Yes, I'm getting itchy feet....and yes Australia, I'm addicted to you. You're an expensive habit though ....I don't think I'll be seeing you this year .

In the meantime I need to see some sunshine....but I'm not holding my breath this weekend.There's an amber warning for snow,frosts or heavy rain....

Happy Holidays!

Today's track is from a band I managed to see in Freo last year at the Fremantle Arts Centre. I was on my own on a baking hot Sunday afternoon...I saw that the Stillsons were playing in the Courtyard there.
The stage was shaded .the audience moved around to avoid the sun , sitting under
 the trees and drinking ice cold beers to stay cool.
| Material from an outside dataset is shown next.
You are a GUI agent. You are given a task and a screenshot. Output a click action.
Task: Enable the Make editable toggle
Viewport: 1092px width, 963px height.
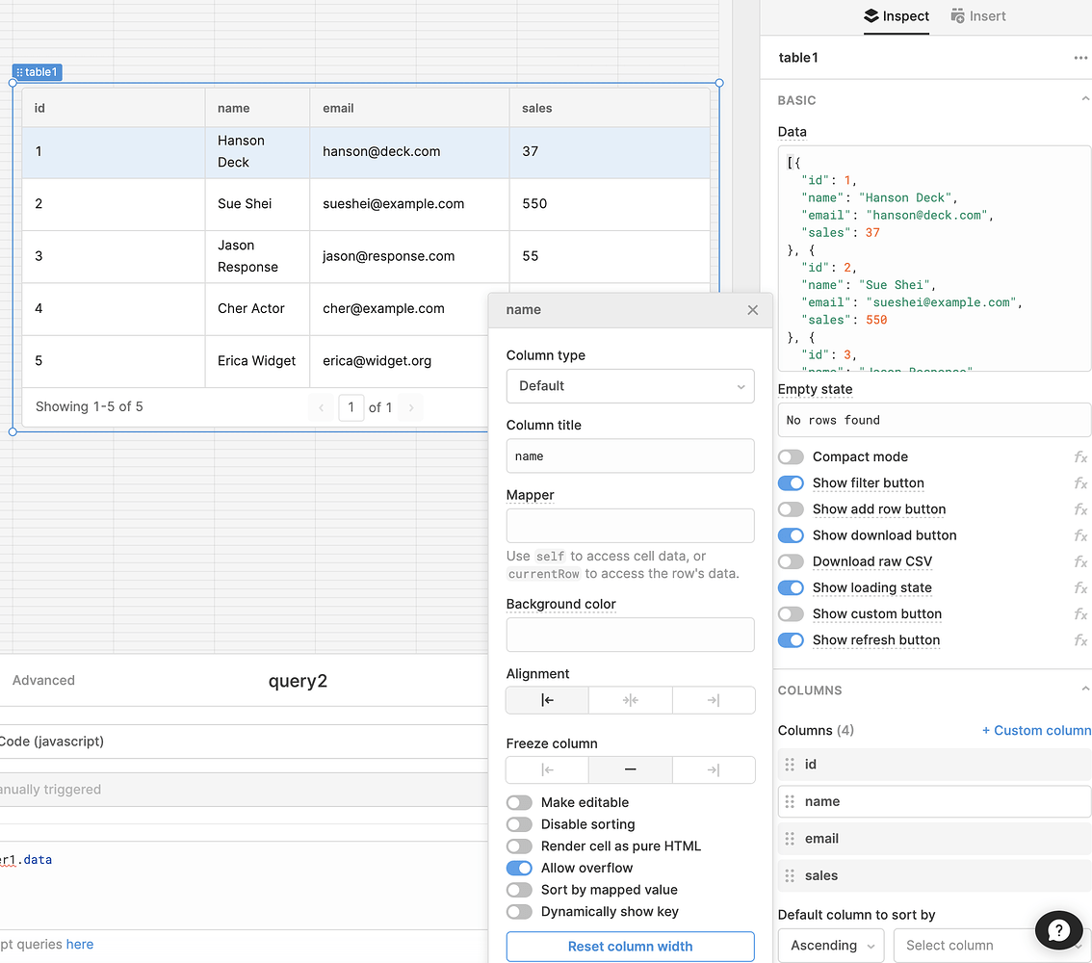[x=519, y=802]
A lovely, laid back afternoon watching them play... vocals and gorgoues guitar work from Justin Bernasconi , Cat Canteri on drums and backing vocals with some beautiful pedal steel guitar from Ben Franz.  This is one of my favourite tracks  of theirs ...

 
 

Sunday, 3 March 2013

a day of sunshine and snowdrops


It doesn't take much to make me happy. My glass is always half full, I'm always ready to have a laugh, and I love life.

But, to say it has seemed like a long winter is an understatement. A cold, grey, wet and snowy season which has sapped most of my inner reserves of optimism, and joie de vivre. Not being to go into the garden or out without freezing to death or being drenched makes me miserable.

There have been a few days where the sky has actually been blue...and these have stood out as beacons of hope, that the light of sun will shine again and that spring won't forget to visit.

Yesterday was one of those days. It wasn't exactly warm....but the sun shone, bathing everywhere in a glow of comforting sense of that a corner is being turned.

Even in the dullest days recently, it's been wonderful to see all the snowdrops....but in the sun yesterday they sparkled and put on a show....




To see the daffodils in bud at the top of the garden by the piggery was a thrill




And the pretty pink hellebores were a  sight for sore eyes.....




Plants are like people....sun , warmth perk us all us all a treat.....yesterday showed the promise of the spring and summer to come.

And  as I walked the hundred and fifty paces down to our village church with my darling daughter and her best friend to check exactly how many people could be seated in there for a very special wedding next year, we sang in the sunshine ( well I did...the others were laughing...) and my natural optimism bubbled up again.




Then as we came out of the church the sunshine beckoned.....and all was well with my world....




And you know what...the sun is shining again today.....so today's track has to be
" Lovely day" by Bill Withers. Like the sun, this track never fails to put me in a good mood.